Ambiente, Interventi e contributi alle discussioni -, Lettere, Puglia
Discarica Vergine, Comune e Regione inadempienti?
Gli ultimi prelievi effettuati dall’ARPA Puglia nei pozzi spia della discarica Vergine di Lizzano hanno evidenziato l’inquinamento profondo della falda, con il superamento delle CSC (concentrazione soglia contaminazione) per idrocarburi, PCB, ferro e diossina.
Tale superamento, come prescrive il Testo Unico Ambientale, obbliga il Comune di Taranto e la Regione, in assenza di azioni da parte dei soggetti responsabili, alla messa in sicurezza, agli interventi di bonifica e al ripristino ambientale.
Il sito adiacente la discarica Vergine ha già al suo interno 40 anni di conferimenti di rifiuti dei quali non si è mai conosciuta la natura, né la provenienza, in quanto nessun ente ha mai effettuato controlli in proposito.

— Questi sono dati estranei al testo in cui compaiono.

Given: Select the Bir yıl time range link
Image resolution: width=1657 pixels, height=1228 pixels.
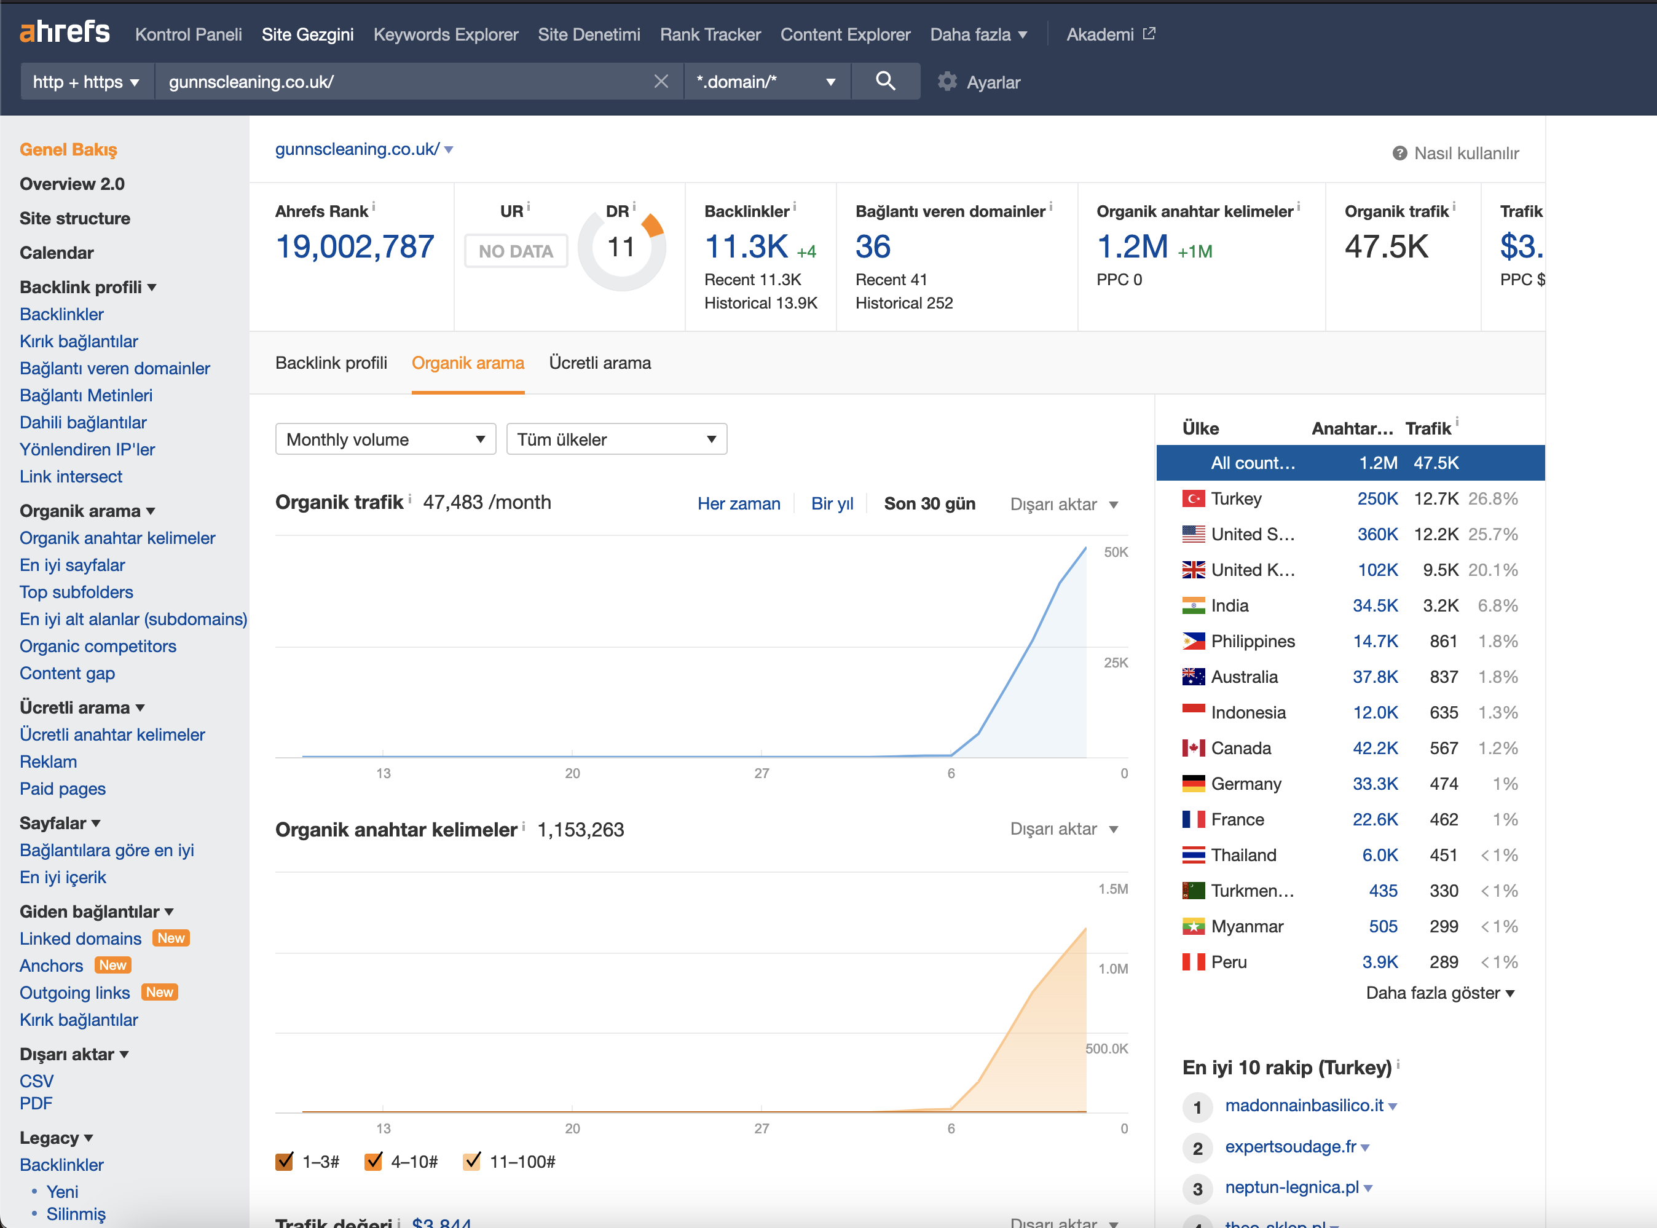Looking at the screenshot, I should coord(832,504).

Dalla risposta all’interrogazione regionale sulla bonifica della Discarica Vergine presentata dal portavoce regionale M5S Marco Galante, si evidenzia la mancata bonifica dell’area e la totale inerzia della pubblica amministrazione.
Per queste ragioni, ho chiesto alla Commissione Ue di chiarire se Comune e Regioni stiano violando la direttiva 2004/35/CE non attuando alcuna misura di riparazione. Attendiamo la risposta.